WHAT THE EXERCISE ASKS →
Reproduce verbatim the lines of the listing from the line containing "Code [242, 654]" through the final line of the listing, both included, and nothing else.

* BEGIN PROVIDED RECORDS *

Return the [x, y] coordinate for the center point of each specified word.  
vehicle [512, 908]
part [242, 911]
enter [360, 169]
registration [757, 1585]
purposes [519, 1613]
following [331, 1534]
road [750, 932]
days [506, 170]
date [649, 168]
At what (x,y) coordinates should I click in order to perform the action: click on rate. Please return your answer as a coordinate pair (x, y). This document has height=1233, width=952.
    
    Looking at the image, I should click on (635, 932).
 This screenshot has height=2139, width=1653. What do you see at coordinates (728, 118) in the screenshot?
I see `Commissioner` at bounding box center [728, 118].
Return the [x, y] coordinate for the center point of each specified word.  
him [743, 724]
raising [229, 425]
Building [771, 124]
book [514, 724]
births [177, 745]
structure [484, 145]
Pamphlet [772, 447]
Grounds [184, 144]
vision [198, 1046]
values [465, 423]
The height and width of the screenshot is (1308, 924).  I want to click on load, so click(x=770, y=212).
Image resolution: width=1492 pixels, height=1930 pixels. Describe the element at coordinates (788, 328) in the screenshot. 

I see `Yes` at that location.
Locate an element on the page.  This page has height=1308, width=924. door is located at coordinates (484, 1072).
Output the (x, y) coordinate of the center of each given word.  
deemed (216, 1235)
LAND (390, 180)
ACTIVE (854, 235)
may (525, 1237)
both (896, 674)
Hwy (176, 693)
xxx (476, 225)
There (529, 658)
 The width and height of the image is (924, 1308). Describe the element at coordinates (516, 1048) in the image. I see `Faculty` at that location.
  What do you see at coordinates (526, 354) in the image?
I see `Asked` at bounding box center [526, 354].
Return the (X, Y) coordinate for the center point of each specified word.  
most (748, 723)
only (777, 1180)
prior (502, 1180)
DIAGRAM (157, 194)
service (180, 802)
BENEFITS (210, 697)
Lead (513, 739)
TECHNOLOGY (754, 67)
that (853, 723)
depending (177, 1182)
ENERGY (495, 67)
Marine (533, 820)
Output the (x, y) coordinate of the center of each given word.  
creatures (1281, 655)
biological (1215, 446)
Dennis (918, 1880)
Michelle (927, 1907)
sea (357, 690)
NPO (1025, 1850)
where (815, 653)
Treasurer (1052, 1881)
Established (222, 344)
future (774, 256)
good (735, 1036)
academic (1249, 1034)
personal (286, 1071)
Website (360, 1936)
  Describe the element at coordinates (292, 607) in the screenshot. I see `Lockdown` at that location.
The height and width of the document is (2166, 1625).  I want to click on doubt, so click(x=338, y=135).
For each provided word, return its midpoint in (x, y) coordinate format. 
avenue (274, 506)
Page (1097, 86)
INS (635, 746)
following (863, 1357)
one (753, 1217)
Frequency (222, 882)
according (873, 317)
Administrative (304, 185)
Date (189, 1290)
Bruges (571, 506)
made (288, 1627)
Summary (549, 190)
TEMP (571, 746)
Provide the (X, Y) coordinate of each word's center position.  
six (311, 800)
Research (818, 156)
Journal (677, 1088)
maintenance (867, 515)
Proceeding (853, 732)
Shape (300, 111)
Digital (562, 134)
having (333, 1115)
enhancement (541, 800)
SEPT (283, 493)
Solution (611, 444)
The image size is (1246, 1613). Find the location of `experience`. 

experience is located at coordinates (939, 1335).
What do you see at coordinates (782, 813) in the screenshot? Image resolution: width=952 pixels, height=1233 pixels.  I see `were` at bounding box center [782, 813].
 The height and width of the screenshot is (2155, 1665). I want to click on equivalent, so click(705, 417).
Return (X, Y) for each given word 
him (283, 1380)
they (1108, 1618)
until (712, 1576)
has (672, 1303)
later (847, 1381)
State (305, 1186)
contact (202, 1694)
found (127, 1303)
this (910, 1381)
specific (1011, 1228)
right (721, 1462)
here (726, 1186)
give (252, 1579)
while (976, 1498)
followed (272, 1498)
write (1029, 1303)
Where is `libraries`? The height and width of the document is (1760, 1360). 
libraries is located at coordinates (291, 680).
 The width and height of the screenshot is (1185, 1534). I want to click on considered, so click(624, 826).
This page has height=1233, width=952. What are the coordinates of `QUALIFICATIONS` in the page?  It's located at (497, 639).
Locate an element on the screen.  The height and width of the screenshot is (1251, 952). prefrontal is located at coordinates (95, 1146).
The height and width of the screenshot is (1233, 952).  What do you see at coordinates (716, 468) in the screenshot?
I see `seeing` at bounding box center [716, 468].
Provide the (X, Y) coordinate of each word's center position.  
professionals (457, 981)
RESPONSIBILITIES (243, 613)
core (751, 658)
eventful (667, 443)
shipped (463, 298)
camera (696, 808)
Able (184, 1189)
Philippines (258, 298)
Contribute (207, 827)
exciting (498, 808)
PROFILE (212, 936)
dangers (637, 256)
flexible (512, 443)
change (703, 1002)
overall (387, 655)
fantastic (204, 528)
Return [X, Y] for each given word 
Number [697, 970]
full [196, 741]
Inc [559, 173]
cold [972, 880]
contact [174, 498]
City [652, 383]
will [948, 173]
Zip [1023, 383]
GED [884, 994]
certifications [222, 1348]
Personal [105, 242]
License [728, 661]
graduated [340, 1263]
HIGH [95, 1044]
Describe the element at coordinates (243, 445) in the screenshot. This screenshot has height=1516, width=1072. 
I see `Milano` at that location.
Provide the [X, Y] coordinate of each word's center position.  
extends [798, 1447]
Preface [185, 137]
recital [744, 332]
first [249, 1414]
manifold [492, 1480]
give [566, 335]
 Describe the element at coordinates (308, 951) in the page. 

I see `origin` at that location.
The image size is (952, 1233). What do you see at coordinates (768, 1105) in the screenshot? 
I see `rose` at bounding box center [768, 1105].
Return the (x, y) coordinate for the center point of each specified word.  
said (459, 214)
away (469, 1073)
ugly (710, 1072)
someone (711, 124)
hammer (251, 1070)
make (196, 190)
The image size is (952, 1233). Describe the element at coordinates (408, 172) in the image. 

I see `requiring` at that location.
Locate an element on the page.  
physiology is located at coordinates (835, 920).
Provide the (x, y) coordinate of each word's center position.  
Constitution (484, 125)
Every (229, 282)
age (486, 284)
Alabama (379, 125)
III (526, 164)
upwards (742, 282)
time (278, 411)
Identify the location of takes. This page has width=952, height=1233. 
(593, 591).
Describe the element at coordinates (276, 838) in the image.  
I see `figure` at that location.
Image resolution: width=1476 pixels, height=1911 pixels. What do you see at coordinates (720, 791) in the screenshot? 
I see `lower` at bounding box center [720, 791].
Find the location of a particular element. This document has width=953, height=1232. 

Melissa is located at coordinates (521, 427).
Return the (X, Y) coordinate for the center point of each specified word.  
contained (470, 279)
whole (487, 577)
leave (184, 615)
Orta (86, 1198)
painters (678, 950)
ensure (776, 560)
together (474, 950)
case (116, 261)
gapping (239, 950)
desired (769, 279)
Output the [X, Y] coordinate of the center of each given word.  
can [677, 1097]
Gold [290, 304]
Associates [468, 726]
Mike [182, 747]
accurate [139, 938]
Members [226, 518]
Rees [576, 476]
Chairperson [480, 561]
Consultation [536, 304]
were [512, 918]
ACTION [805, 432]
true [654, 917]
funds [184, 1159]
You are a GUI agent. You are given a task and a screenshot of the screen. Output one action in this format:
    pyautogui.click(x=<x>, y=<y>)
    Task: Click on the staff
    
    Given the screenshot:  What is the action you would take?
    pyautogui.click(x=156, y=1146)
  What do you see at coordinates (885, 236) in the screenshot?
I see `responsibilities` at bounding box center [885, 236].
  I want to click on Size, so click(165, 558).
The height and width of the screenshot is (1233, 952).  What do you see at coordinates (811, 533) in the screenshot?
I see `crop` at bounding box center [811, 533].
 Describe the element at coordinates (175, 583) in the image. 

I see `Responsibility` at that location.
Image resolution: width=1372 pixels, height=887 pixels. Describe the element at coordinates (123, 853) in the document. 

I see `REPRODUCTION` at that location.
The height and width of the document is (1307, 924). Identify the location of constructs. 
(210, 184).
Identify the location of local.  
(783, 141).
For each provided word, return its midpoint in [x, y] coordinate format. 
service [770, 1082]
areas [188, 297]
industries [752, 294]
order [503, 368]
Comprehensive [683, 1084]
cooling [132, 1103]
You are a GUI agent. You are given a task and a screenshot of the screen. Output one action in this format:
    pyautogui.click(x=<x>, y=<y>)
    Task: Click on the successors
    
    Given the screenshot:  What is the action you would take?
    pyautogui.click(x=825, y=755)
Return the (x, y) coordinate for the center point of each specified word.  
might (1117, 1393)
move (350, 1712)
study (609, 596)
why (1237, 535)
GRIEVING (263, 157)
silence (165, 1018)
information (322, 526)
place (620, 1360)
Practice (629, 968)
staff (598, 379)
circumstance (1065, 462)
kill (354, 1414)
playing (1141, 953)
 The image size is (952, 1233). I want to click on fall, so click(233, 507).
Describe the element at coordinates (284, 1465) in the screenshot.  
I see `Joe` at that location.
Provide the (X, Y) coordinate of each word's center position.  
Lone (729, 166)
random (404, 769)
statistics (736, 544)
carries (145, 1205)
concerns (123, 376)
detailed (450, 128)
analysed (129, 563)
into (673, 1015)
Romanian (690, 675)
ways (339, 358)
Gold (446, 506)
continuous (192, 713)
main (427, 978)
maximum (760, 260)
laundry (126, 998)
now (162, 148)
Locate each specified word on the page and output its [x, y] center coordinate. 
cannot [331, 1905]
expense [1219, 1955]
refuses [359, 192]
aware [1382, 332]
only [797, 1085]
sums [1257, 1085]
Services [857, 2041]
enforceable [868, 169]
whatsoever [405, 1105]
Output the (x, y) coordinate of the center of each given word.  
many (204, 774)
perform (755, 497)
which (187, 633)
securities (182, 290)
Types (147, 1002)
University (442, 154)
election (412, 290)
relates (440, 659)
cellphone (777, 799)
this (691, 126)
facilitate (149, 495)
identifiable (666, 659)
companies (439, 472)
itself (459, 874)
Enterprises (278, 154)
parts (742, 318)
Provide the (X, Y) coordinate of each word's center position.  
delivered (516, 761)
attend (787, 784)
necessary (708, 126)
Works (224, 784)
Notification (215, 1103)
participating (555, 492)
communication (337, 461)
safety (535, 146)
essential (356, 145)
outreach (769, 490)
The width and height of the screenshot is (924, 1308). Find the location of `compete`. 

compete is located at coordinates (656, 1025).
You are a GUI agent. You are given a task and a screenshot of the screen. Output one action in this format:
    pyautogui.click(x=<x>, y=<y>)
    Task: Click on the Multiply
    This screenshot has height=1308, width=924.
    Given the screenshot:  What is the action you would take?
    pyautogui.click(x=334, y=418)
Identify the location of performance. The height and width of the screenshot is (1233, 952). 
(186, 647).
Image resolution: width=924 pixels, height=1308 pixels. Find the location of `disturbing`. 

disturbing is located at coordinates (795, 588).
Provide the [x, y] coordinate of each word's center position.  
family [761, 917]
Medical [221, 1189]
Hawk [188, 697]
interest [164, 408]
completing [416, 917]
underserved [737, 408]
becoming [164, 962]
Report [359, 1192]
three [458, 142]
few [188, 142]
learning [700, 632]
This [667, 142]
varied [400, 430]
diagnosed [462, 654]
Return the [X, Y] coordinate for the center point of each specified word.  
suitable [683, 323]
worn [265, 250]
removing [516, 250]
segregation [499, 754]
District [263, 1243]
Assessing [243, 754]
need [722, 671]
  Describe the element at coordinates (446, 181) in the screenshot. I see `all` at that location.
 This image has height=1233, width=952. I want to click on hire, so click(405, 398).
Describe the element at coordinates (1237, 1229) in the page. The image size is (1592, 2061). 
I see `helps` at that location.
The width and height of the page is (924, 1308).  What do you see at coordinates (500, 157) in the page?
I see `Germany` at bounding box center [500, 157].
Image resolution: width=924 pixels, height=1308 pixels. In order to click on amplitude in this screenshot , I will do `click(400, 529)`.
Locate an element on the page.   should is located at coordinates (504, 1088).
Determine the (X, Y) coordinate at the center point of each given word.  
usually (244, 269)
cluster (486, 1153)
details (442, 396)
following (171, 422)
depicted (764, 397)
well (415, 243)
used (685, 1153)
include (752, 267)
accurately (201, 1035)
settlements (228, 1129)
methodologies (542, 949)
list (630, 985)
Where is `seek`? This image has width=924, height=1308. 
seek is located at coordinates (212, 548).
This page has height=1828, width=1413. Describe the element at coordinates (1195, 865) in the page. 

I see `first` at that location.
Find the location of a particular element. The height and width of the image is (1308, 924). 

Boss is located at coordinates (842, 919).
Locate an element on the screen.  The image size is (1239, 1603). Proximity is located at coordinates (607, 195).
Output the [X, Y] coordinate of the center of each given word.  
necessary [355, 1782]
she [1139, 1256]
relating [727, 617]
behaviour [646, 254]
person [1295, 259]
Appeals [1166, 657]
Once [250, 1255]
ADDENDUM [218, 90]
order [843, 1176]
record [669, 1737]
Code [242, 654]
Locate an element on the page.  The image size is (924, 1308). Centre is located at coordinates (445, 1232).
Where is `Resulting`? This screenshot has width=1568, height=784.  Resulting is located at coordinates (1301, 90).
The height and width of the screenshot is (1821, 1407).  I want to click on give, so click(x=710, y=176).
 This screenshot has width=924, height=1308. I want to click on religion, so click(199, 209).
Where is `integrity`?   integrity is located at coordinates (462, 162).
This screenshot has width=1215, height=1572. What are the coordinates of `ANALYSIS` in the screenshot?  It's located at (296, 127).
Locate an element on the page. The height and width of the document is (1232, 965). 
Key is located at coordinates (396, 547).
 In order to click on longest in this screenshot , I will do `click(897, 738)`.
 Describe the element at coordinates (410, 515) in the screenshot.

* END PROVIDED RECORDS *

CORRECT RESULT →
Code [242, 654]
Locate an element on the page.  The image size is (924, 1308). Centre is located at coordinates (445, 1232).
Where is `Resulting`? This screenshot has width=1568, height=784.  Resulting is located at coordinates (1301, 90).
The height and width of the screenshot is (1821, 1407).  I want to click on give, so click(x=710, y=176).
 This screenshot has width=924, height=1308. I want to click on religion, so click(199, 209).
Where is `integrity`?   integrity is located at coordinates (462, 162).
This screenshot has width=1215, height=1572. What are the coordinates of `ANALYSIS` in the screenshot?  It's located at (296, 127).
Locate an element on the page. The height and width of the document is (1232, 965). 
Key is located at coordinates (396, 547).
 In order to click on longest in this screenshot , I will do `click(897, 738)`.
 Describe the element at coordinates (410, 515) in the screenshot.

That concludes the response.